Она молила Всевышнего наставить ее и мужа на путь истинный. Но Господь в своей безграничной мудрости, а может, просто утомленный бесконечными просьбами, никак не вмешивался в ситуацию.

(«Чтобы все были счастливы», «наставить на путь истинный».)

И вот она, уже вся измученная, поставлена перед экзистенциальным выбором: продолжать тонуть в потоке обмана, одиночества и вины рядом с «этим человеком» (то есть Борисом), или… Или… спастись?

(«Тонуть в потоке обмана, одиночества и вины рядом с ним».)

Сейчас она служила ему – мужчине, которого больше не любила, но чувствовала, что принадлежит ему. А она хотела принадлежать Ему, Тому, Кто выше нас всех. Просто бросить Поленова и уехать куда-нибудь казалось ей немыслимым. Забрать ее от мужа мог только Он. Господь. В Свой дом. Если уходить – то только в монастырь.

(«Служить мужчине, которого не любишь, но принадлежишь ему» – записала я в свой мысленный «молескин».)

Разбор платьев закончился. Марина щедро позволила забрать мне два. Я решила сразу примерить подарки сестры. Одно платье – блестящее и длинное, словно покрытое чешуей. В нем я была как змея. Второе – черное, бархатное, и в нем я была пантерой. Совсем новое, даже бирка не срезана. Я тоже пока решила ее не срезать – вдруг понадобятся деньги, продам.

Видимо, ветер на улице разогнал облака – в окно хлынул солнечный свет. Я увидела в зеркале новое лицо и новую линию волос, новый блеск в глазах и даже откуда-то появившийся лоск. «Как же мы с Маринкой удивительно похожи, – пронеслось у меня в голове. – Я даже не выгляжу моложе ее, хотя она старше на десять лет». Не хотелось снимать платье – так оно мне шло. Я буквально вросла в него.

…Они ввалились в каминную на первом этаже совершенно внезапно, толкая перед собой маленький столик на колесах.

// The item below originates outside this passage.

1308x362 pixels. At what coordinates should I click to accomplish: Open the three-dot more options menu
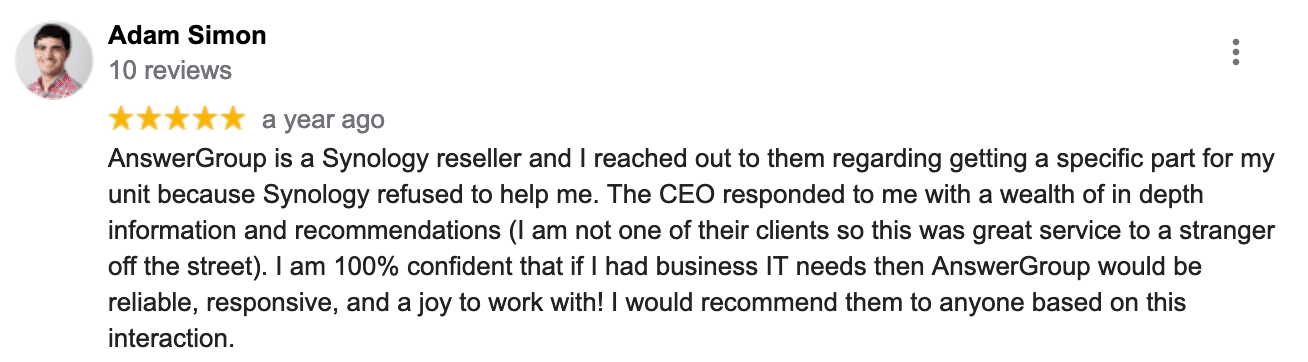pos(1237,52)
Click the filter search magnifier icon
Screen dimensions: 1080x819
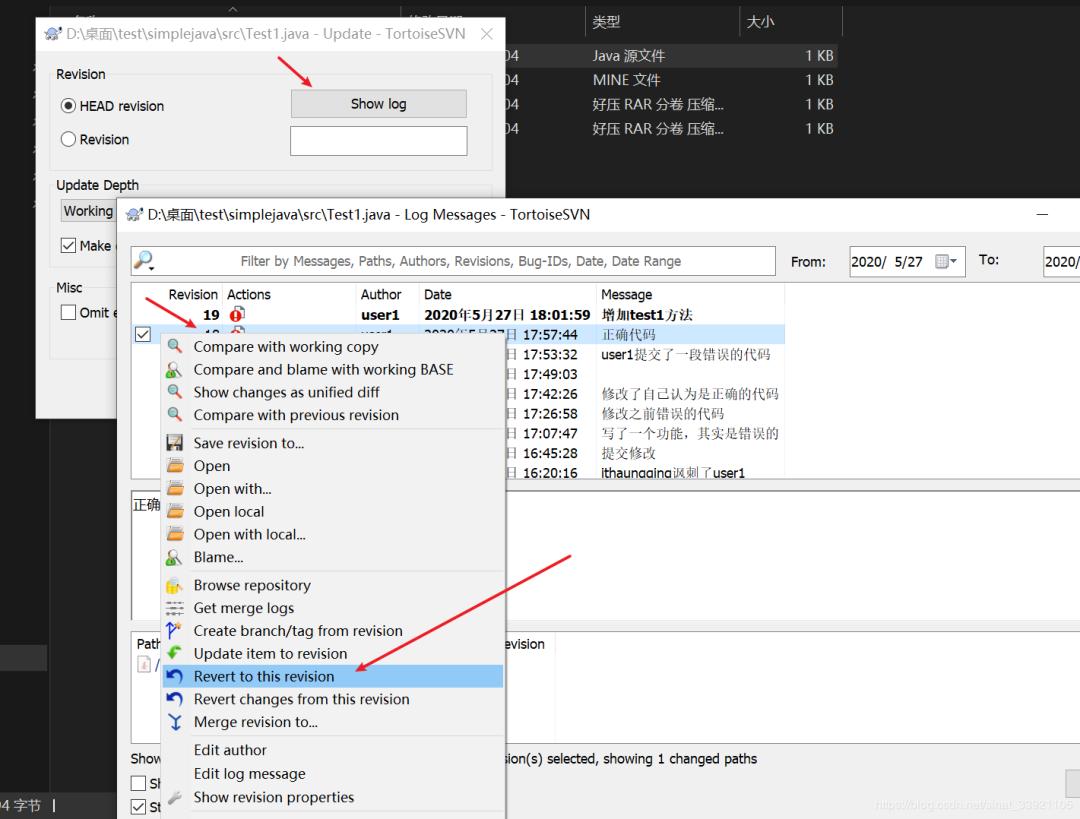(145, 261)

На нем звенели чашки. Зазмеился запах кофе, ликера, выпечки.

Минутой раньше в эту комнату проскользнула я, в новом бархатном платье с колющей спину несрезанной биркой. В руках у меня был новенький (а на самом деле старый, надоевший сестре и передаренный мне) айфон. Я надеялась сделать селфи в их гостиной – чтобы все в «Одноклассниках» поразились. Заслышав шаги, спряталась за портьерой.

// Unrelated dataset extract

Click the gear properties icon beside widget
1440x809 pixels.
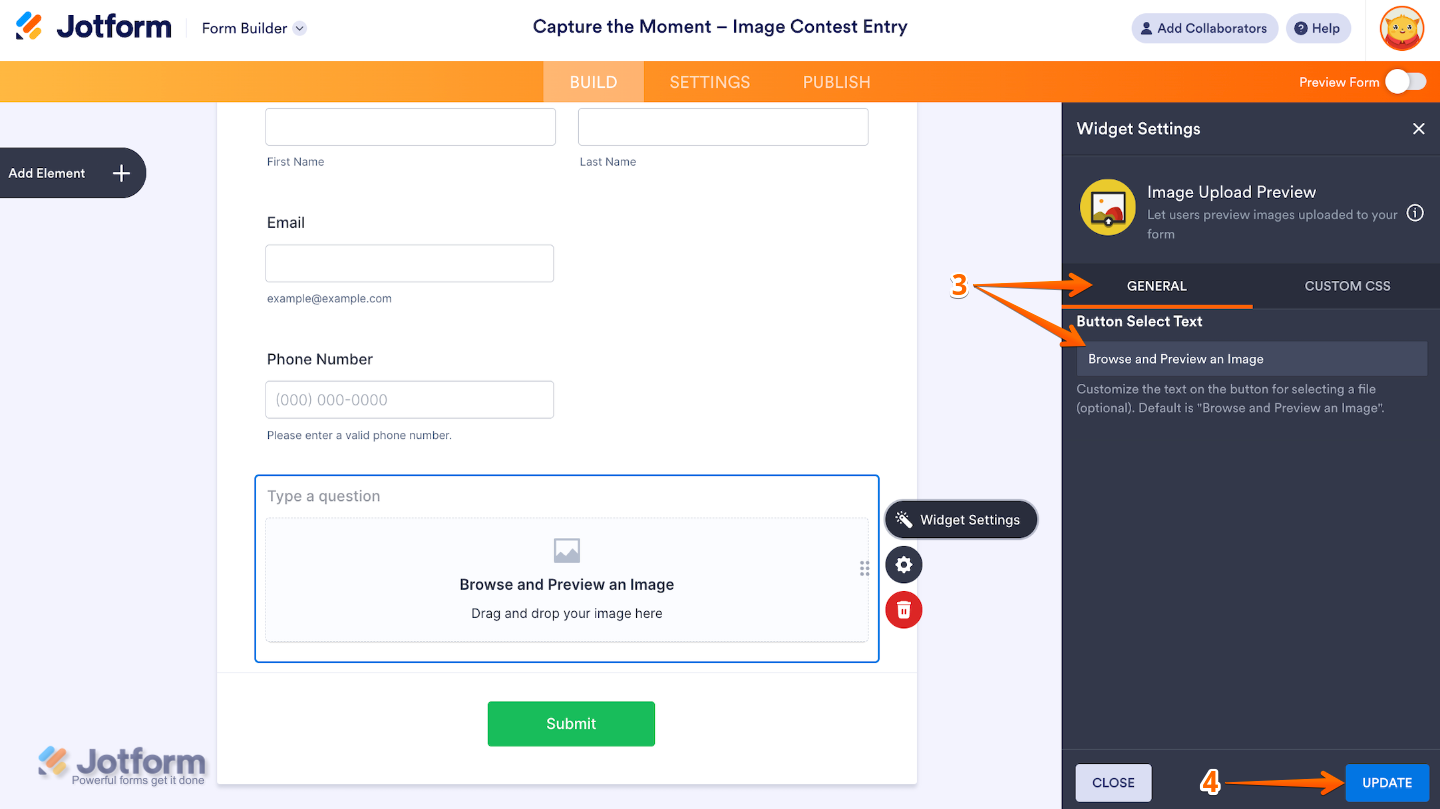click(x=904, y=565)
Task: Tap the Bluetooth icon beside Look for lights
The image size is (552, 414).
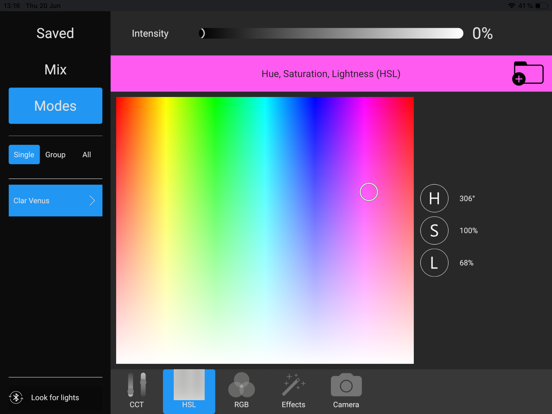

– Марина, ты превращаешь семейное гнездо в странноприимный дом, – ласково увещевал жену Борис. – Даже Домострой это ни разу не одобрит. Спроси вот у своего батюшки, правильно ли ты поступаешь? Зачем тут эта твоя родственница? Когда она уже уедет?

Марина проигнорировала вопрос, молча переставляя посуду. Потом они с Борисом расселись по бокам маленького круглого столика, глядя на огонь.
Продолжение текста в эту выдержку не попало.